> [WORK ITEM] Please, without any pictures, transcribe the lines from the one holding "You are a computer-use" to the end of the listing, both ends included.
====== EXCERPTED DATA ======
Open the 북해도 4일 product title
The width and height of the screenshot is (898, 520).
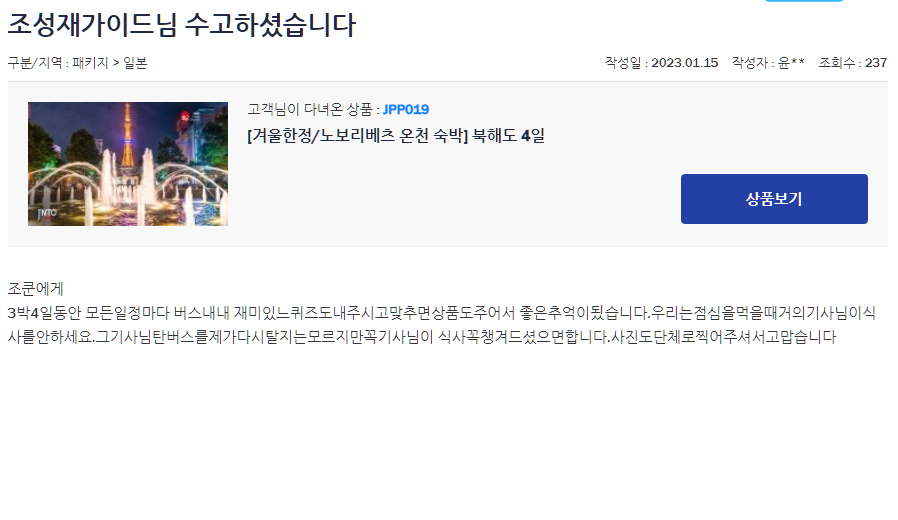coord(396,136)
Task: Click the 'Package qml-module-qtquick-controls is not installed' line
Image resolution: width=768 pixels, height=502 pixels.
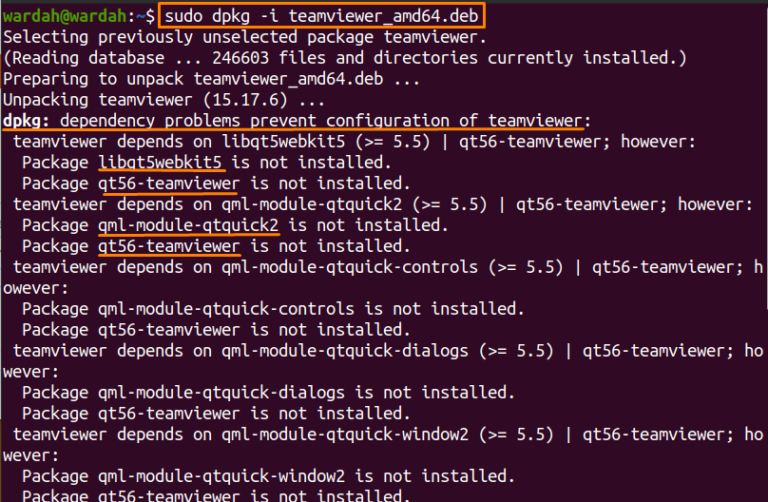Action: click(273, 309)
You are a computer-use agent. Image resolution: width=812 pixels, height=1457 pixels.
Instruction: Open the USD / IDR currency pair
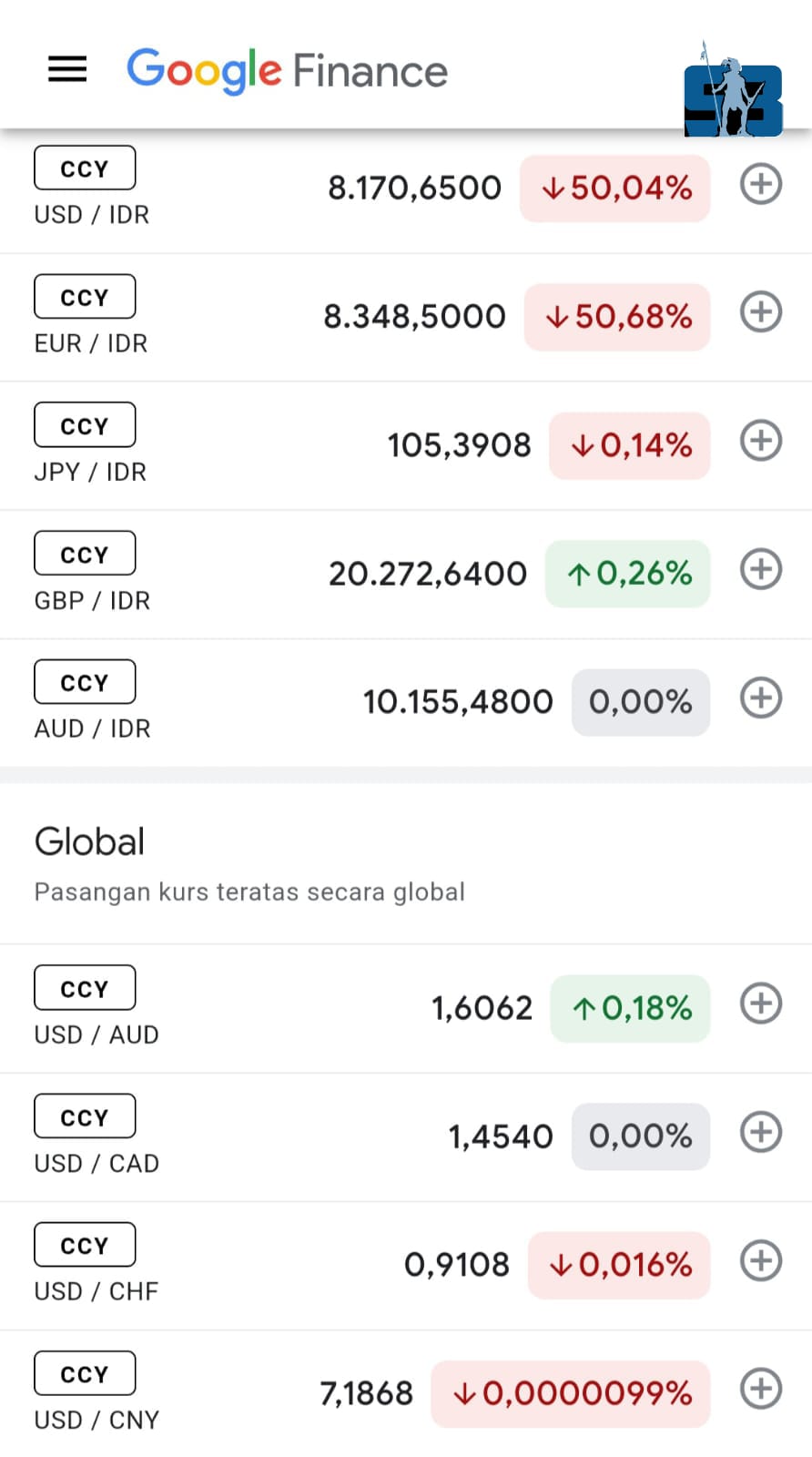[91, 215]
======
> [EXERCISE RESULT]
You are a computer-use agent. Image resolution: width=812 pixels, height=1457 pixels.
Instruction: Open the USD / IDR currency pair
[91, 215]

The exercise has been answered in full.